Too many women being sent to jail – prison chief

By Katrine Bussey and Cameron Brooks

Published: 11/02/2009

Too many women are locked up in Scotland, the head of the prison service told MSPs yesterday.

Mike Ewart, the chief executive of the Scottish Prison Service, said that imprisoning people can do some good but it “always does harm”.

He also said that the proportion of women serving short-term prison sentences is too high.

Scotland’s only all-female prison, Cornton Vale in Stirling, has 431 inmates.

Mr Ewart said 36 women had been released under home detention curfew with an electronic tag on them, taking the total female prison population to 467.

“By any means that is too many and the proportion of women serving short-term sentences in that population is too large,” he said.

Mr Ewart was speaking to members of Holyrood’s equal opportunities committee – who are carrying out an inquiry into female offenders in the criminal justice system.

He said more than 80% of women prisoners are serving short-term sentences.

“The fact is that we lock up far too many people and use prison in a wholly inappropriate way.

“Prison can do some good but prison always does harm.

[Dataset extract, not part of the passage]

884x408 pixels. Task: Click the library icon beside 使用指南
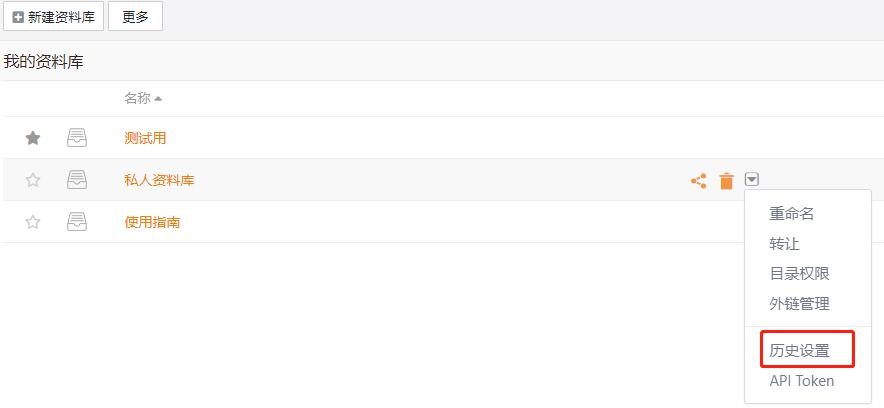pyautogui.click(x=77, y=222)
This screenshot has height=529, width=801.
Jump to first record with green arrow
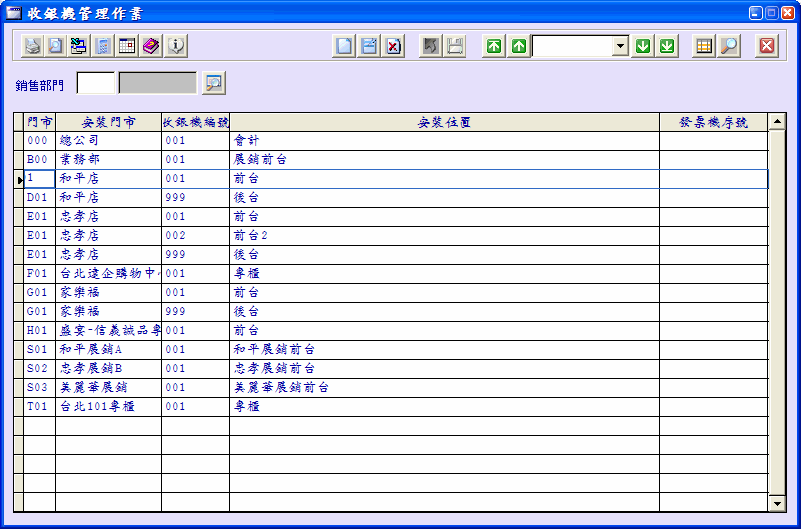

“By introducing somebody to the prison system you are likely if they have a job to get them to lose their job, if they have a home or a tenancy to get them to lose that, and to seriously damage their family relationships or their community relationships.

Mr Ewart continued: “All the evidence we have from years of research is that the three things that go to reduce offending behaviour are having a job, having a home and having a family.

“We put people into prison and we damage those three things.”

Mr Ewart said women prisoners were given the opportunity to maintain their relationship with their children, and that education in jails can include help for people who struggle with literacy or numeracy.

But he said it was more difficult to work with those serving short sentences as to have an impact on someone’s behaviour, it needs to take “some appreciable time.”

Mr Ewart also spoke about the problems women face in prison, pointing out that women are often the principal carer in families.

Women in prison had the same type of problems as men in prison – such as mental illness or drug and alcohol abuse, Mr Ewart said.

But he added: “In almost every case the issues are more significant and more prominent for women.”

Last year Lord Advocate Elish Angiolini told the committee there are “worrying” signs that more women were committing violent offences.

Mr Ewart said the evidence showed there has been a rise in the number of violent offences among women but the increase had started from “a very small base figure”.

There was some research that showed the things that led women into criminal behaviour were different than for men, he told the MSPs.

Women are “more likely to be persuaded or driven into behaviour by others.”

Meanwhile, Justice Secretary Kenny MacAskill yesterday dismissed concerns that public safety will be put at risk if a north-east prison is closed.

The controversial decision to shut Craiginches Prison in Aberdeen and transfer inmates 35 miles away to a new £140million superjail opening at Peterhead prompted Grampian Police to say there is a greater risk of people escaping from custody.

Superintendent Innes Skene, head of the force’s criminal justice and support division, said that prisoners could abscond in the event of vehicles they are travelling in being involved in accidents or breakdowns on the A90 Aberdeen-Peterhead road.

He expressed his concerns in a letter to Holyrood’s public petitions committee which is investigating the case for keeping Craiginches Prison open.

But Mr MacAskill rejected the force’s fears when he appeared in front of the committee yesterday. “I don’t accept that there’s any risk to public safety,” he said.